Last week’s arrival in San Salvador marked the beginning of the second phase of our development of the tool, which we look forward to using as a key measurement tool in our USAID project. It is designed for use in a variety of settings, including early child care and development (ECCD) centers, residential care centers, centers for previously trafficked children, and many more. When completed, there will be multiple versions, including one that centers can use for self-assessment, and one for governments to monitor centers they operate and supervise. Crucially, we have always intended to make the tool free to use, as the cost of measurement tools is very often a prohibitive factor in situations where they are most important.
We were deeply grateful to have our faithful friends at Duke working alongside our own team — led by CHPIR Director Kate Whetten, Research Associate Hy Huynh, and Research Analyst Andrew Weinhold. The team brings invaluable experience assessing quality of care through their numerous NIH-funded studies.
Pictured: (Top) Whole Child and Duke staff working together on QCUALS. (Bottom) Longtime collaborators Kate Whetten and Karen Spencer, respectively Director, Center for Health Policy and Inequalities Research, Duke University; Whole Child Founder & CEO.
Last month, the Whole Child International El Salvador program staff met with around 200 members of the country’s 14 Departmental Shared Care Networks, or RAC for its acronym in Spanish, to begin the process of collaboration on our USAID Project’s various elements. The RAC is coordinated by the Salvadoran Institute for the Comprehensive Care for Children and Adolescents (ISNA), one of our key government partners.
Our team led a series of presentations and workshops illustrating how the Project will work, sharing all three components of the project and how the members of the RAC are integrated into these actions. Our presentation met with enthusiasm among these partners, many of whom worked with us from the beginning to develop the program.
The delegations identified significant areas where our project reinforces other national-level work of another key partner, the National Council for Children and Adolescents (CONNA), the government institution guarantor of child protection through the development and oversight of child policy and regulations, in particular on matters of positive parenting with pregnant adolescents and adolescent mothers.
This meeting was an important initial dialogue that will ensure we have the access we need across the system of care, and engage all the stakeholders we need to get the job done.

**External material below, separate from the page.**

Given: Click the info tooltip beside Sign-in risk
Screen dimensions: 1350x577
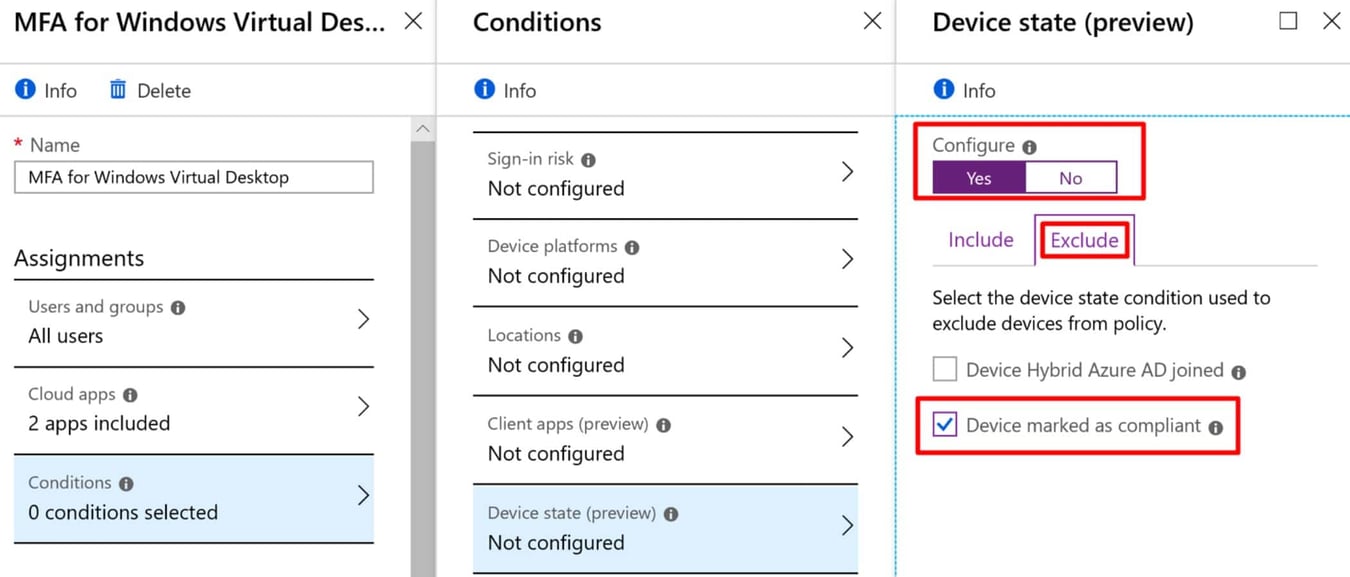Looking at the screenshot, I should tap(587, 158).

Outreach Visits to Private Residential Care Centers
The project presentation meetings laid the groundwork for a series of visits to private residential care centers now informed about the project and its scope. Certain components of our project in particular meet ongoing needs the residential centers have identified, such as monitoring of children reunited into families and other forms of support, and these shared goals have encouraged these private centers to become active partners in the project.
These information sharing visits are a crucial opportunity for our team to get to know more closely the challenges of the centers and benefit from the experience and perspectives of the personnel on the front lines.
We’re moving forward on multiple fronts in our project in El Salvador. One goal we have been able to realize is the seconding of two staff members from ISNA, the Salvadoran government’s Institute for the Comprehensive Development of Children and Adolescents. These two members, Lorena Santos and Hazzel Romero, will spend two years in our office in San Salvador, where our staff of 19 can learn from them and vice-versa.
Lorena and Hazzel are technical specialists in child protection and limited-resource childcare, respectively. They will be accompanying the technical teams of early childhood care centers and protection centers in the processes of training and strengthening their skills and abilities (mentoring) related to guaranteeing quality care practices in different environments. They are also playing an important role in mapping out the child protection system in the research phase of the project.
Our project is specifically about creating capacity in the Salvadoran government to implement best practices and policies in childcare, across its system of care from residential centers to childcare centers to foster and other alternative care. So, there’s nothing more effective than working as closely as possible with the permanent staff who will be guiding and implementing these practices and policies long after Whole Child has completed its work and gone to other countries of need.
Hazzel & Lorena meet with CEO & Founder Karen Spencer, January 2019
This is the fifth of a five-post blog series. Part 1 introduced our USAID-funded “Protection and Quality of Care for Children Project” and Part 2, Part 3, and Part 4 described its three principal components. This post will serve to put it all into a wider context.
While the Protection and Quality of Care for Children Project was not timed or designed to respond directly to the ongoing migration crisis that became BREAKING NEWS in mid-2018 with the separations of children from their parents, the project’s focus on child protection, quality caregiving, and early childhood development does help ameliorate root causes of the crisis — violence and poverty — and it helps respond to consequences of the crisis — child separation and family dislocation.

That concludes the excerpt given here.